Pixel coordinate grounding data
┄┄┄┄┄┄
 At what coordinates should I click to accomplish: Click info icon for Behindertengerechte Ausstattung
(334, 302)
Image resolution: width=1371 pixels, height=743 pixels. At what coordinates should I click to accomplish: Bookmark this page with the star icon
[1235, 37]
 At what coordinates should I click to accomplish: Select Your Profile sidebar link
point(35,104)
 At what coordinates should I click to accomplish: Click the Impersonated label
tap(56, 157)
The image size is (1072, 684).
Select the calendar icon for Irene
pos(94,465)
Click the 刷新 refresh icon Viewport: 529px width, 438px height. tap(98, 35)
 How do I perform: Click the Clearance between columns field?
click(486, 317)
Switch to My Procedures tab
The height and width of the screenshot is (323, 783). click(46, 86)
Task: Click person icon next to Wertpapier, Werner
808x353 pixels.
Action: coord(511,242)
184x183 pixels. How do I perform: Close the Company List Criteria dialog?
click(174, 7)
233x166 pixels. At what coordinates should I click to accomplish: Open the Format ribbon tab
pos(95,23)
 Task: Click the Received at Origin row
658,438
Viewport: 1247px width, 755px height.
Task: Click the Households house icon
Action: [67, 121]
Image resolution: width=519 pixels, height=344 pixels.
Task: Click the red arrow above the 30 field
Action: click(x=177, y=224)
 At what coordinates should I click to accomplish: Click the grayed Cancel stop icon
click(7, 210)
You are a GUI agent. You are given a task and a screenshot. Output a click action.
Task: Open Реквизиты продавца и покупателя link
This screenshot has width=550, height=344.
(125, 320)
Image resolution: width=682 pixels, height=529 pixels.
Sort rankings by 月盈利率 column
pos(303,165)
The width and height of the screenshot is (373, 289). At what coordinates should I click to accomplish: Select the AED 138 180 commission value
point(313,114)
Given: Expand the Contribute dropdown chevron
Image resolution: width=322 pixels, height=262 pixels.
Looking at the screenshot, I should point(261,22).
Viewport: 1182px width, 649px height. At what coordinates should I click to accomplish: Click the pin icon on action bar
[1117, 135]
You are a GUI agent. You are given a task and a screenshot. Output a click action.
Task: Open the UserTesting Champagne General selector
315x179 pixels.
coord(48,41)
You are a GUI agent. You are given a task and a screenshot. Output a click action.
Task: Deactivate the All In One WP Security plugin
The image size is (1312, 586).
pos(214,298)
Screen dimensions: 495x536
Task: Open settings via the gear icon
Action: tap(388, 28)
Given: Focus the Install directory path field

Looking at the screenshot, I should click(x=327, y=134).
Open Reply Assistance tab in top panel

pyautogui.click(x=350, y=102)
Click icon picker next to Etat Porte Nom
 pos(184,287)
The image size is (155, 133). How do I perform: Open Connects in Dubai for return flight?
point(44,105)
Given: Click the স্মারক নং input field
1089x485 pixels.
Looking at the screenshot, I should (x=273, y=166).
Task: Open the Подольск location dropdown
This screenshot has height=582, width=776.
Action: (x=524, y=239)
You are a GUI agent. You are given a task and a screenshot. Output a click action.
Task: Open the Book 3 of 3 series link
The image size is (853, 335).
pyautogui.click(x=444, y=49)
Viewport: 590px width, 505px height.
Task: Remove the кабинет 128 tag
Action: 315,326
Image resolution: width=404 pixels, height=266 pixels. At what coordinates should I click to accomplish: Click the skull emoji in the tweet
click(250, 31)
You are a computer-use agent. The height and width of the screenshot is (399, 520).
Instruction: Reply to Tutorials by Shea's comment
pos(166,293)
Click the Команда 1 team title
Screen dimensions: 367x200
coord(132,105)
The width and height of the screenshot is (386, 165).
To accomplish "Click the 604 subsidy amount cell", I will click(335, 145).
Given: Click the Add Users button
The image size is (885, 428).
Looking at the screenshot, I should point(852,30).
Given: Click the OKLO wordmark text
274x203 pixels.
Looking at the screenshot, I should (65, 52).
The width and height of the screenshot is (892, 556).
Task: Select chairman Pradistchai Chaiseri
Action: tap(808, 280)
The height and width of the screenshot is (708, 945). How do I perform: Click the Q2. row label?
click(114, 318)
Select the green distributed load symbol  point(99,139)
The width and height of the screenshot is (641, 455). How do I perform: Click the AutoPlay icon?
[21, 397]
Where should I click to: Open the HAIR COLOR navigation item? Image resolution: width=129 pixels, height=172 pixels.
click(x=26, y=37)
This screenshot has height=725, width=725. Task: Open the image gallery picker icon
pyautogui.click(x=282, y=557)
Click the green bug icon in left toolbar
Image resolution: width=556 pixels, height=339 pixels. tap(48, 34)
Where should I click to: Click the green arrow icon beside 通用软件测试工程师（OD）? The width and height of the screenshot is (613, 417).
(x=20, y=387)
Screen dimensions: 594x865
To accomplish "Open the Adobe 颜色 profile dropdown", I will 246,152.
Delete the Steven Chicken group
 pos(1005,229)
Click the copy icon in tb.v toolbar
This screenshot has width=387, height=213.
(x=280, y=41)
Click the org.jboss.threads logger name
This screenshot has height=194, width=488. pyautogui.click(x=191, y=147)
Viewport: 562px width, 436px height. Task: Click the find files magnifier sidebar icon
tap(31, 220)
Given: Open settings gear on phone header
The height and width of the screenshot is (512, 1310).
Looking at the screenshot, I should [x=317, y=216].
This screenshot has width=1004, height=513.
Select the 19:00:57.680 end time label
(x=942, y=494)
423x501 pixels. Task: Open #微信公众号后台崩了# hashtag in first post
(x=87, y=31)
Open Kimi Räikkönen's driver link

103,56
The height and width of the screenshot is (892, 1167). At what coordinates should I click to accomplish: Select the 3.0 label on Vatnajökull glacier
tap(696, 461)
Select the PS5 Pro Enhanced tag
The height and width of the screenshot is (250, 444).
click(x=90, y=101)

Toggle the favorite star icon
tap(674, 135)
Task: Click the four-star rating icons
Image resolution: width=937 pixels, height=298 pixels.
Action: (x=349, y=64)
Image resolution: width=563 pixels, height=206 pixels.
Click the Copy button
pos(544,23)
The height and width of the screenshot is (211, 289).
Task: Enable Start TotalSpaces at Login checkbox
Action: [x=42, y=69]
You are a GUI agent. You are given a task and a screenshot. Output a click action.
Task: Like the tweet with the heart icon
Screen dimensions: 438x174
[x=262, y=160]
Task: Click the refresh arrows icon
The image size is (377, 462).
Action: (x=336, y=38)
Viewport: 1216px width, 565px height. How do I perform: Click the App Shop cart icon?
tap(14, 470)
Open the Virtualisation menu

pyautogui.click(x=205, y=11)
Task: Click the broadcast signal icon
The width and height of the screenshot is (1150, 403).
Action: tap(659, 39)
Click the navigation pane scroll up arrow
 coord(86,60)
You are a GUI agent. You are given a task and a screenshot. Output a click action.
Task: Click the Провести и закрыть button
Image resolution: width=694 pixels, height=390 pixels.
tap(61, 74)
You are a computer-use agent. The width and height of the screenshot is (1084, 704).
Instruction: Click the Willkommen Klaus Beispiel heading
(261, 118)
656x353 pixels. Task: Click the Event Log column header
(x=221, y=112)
┄┄┄┄┄┄
### Work instruction
Down to the last line, reproduce the entries above precisely.

### Answer to this task
 At what coordinates should I click to accomplish: Click info icon for Behindertengerechte Ausstattung
(334, 302)
Image resolution: width=1371 pixels, height=743 pixels. At what coordinates should I click to accomplish: Bookmark this page with the star icon
[1235, 37]
 At what coordinates should I click to accomplish: Select Your Profile sidebar link
point(35,104)
 At what coordinates should I click to accomplish: Click the Impersonated label
tap(56, 157)
The image size is (1072, 684).
Select the calendar icon for Irene
pos(94,465)
Click the 刷新 refresh icon Viewport: 529px width, 438px height. tap(98, 35)
 How do I perform: Click the Clearance between columns field?
click(486, 317)
Switch to My Procedures tab
The height and width of the screenshot is (323, 783). click(46, 86)
Task: Click person icon next to Wertpapier, Werner
808x353 pixels.
Action: coord(511,242)
184x183 pixels. How do I perform: Close the Company List Criteria dialog?
click(174, 7)
233x166 pixels. At what coordinates should I click to accomplish: Open the Format ribbon tab
pos(95,23)
 Task: Click the Received at Origin row
658,438
Viewport: 1247px width, 755px height.
Task: Click the Households house icon
Action: [67, 121]
Image resolution: width=519 pixels, height=344 pixels.
Task: Click the red arrow above the 30 field
Action: click(x=177, y=224)
 At what coordinates should I click to accomplish: Click the grayed Cancel stop icon
click(7, 210)
You are a GUI agent. You are given a task and a screenshot. Output a click action.
Task: Open Реквизиты продавца и покупателя link
This screenshot has width=550, height=344.
(125, 320)
Image resolution: width=682 pixels, height=529 pixels.
Sort rankings by 月盈利率 column
pos(303,165)
The width and height of the screenshot is (373, 289). At what coordinates should I click to accomplish: Select the AED 138 180 commission value
point(313,114)
Given: Expand the Contribute dropdown chevron
Image resolution: width=322 pixels, height=262 pixels.
Looking at the screenshot, I should point(261,22).
Viewport: 1182px width, 649px height. At what coordinates should I click to accomplish: Click the pin icon on action bar
[1117, 135]
You are a GUI agent. You are given a task and a screenshot. Output a click action.
Task: Open the UserTesting Champagne General selector
315x179 pixels.
coord(48,41)
You are a GUI agent. You are given a task and a screenshot. Output a click action.
Task: Deactivate the All In One WP Security plugin
The image size is (1312, 586).
pos(214,298)
Screen dimensions: 495x536
Task: Open settings via the gear icon
Action: tap(388, 28)
Given: Focus the Install directory path field

Looking at the screenshot, I should click(x=327, y=134).
Open Reply Assistance tab in top panel

pyautogui.click(x=350, y=102)
Click icon picker next to Etat Porte Nom
 pos(184,287)
The image size is (155, 133). How do I perform: Open Connects in Dubai for return flight?
point(44,105)
Given: Click the স্মারক নং input field
1089x485 pixels.
Looking at the screenshot, I should (x=273, y=166).
Task: Open the Подольск location dropdown
This screenshot has height=582, width=776.
Action: (x=524, y=239)
You are a GUI agent. You are given a task and a screenshot. Output a click action.
Task: Open the Book 3 of 3 series link
The image size is (853, 335).
pyautogui.click(x=444, y=49)
Viewport: 590px width, 505px height.
Task: Remove the кабинет 128 tag
Action: 315,326
Image resolution: width=404 pixels, height=266 pixels. At what coordinates should I click to accomplish: Click the skull emoji in the tweet
click(250, 31)
You are a computer-use agent. The height and width of the screenshot is (399, 520).
Instruction: Reply to Tutorials by Shea's comment
pos(166,293)
Click the Команда 1 team title
Screen dimensions: 367x200
coord(132,105)
The width and height of the screenshot is (386, 165).
To accomplish "Click the 604 subsidy amount cell", I will click(335, 145).
Given: Click the Add Users button
The image size is (885, 428).
Looking at the screenshot, I should point(852,30).
Given: Click the OKLO wordmark text
274x203 pixels.
Looking at the screenshot, I should (65, 52).
The width and height of the screenshot is (892, 556).
Task: Select chairman Pradistchai Chaiseri
Action: tap(808, 280)
The height and width of the screenshot is (708, 945). How do I perform: Click the Q2. row label?
click(114, 318)
Select the green distributed load symbol  point(99,139)
The width and height of the screenshot is (641, 455). How do I perform: Click the AutoPlay icon?
[21, 397]
Where should I click to: Open the HAIR COLOR navigation item? Image resolution: width=129 pixels, height=172 pixels.
click(x=26, y=37)
This screenshot has height=725, width=725. Task: Open the image gallery picker icon
pyautogui.click(x=282, y=557)
Click the green bug icon in left toolbar
Image resolution: width=556 pixels, height=339 pixels. tap(48, 34)
Where should I click to: Click the green arrow icon beside 通用软件测试工程师（OD）? The width and height of the screenshot is (613, 417).
(x=20, y=387)
Screen dimensions: 594x865
To accomplish "Open the Adobe 颜色 profile dropdown", I will 246,152.
Delete the Steven Chicken group
 pos(1005,229)
Click the copy icon in tb.v toolbar
This screenshot has width=387, height=213.
(x=280, y=41)
Click the org.jboss.threads logger name
This screenshot has height=194, width=488. pyautogui.click(x=191, y=147)
Viewport: 562px width, 436px height. Task: Click the find files magnifier sidebar icon
tap(31, 220)
Given: Open settings gear on phone header
The height and width of the screenshot is (512, 1310).
Looking at the screenshot, I should [x=317, y=216].
This screenshot has width=1004, height=513.
Select the 19:00:57.680 end time label
(x=942, y=494)
423x501 pixels. Task: Open #微信公众号后台崩了# hashtag in first post
(x=87, y=31)
Open Kimi Räikkönen's driver link

103,56
The height and width of the screenshot is (892, 1167). At what coordinates should I click to accomplish: Select the 3.0 label on Vatnajökull glacier
tap(696, 461)
Select the PS5 Pro Enhanced tag
The height and width of the screenshot is (250, 444).
click(x=90, y=101)

Toggle the favorite star icon
tap(674, 135)
Task: Click the four-star rating icons
Image resolution: width=937 pixels, height=298 pixels.
Action: (x=349, y=64)
Image resolution: width=563 pixels, height=206 pixels.
Click the Copy button
pos(544,23)
The height and width of the screenshot is (211, 289).
Task: Enable Start TotalSpaces at Login checkbox
Action: [x=42, y=69]
You are a GUI agent. You are given a task and a screenshot. Output a click action.
Task: Like the tweet with the heart icon
Screen dimensions: 438x174
[x=262, y=160]
Task: Click the refresh arrows icon
The image size is (377, 462).
Action: (x=336, y=38)
Viewport: 1216px width, 565px height. How do I perform: Click the App Shop cart icon?
tap(14, 470)
Open the Virtualisation menu

pyautogui.click(x=205, y=11)
Task: Click the broadcast signal icon
The width and height of the screenshot is (1150, 403).
Action: tap(659, 39)
Click the navigation pane scroll up arrow
 coord(86,60)
You are a GUI agent. You are given a task and a screenshot. Output a click action.
Task: Click the Провести и закрыть button
Image resolution: width=694 pixels, height=390 pixels.
tap(61, 74)
You are a computer-use agent. The width and height of the screenshot is (1084, 704).
Instruction: Click the Willkommen Klaus Beispiel heading
(261, 118)
656x353 pixels. Task: Click the Event Log column header
(x=221, y=112)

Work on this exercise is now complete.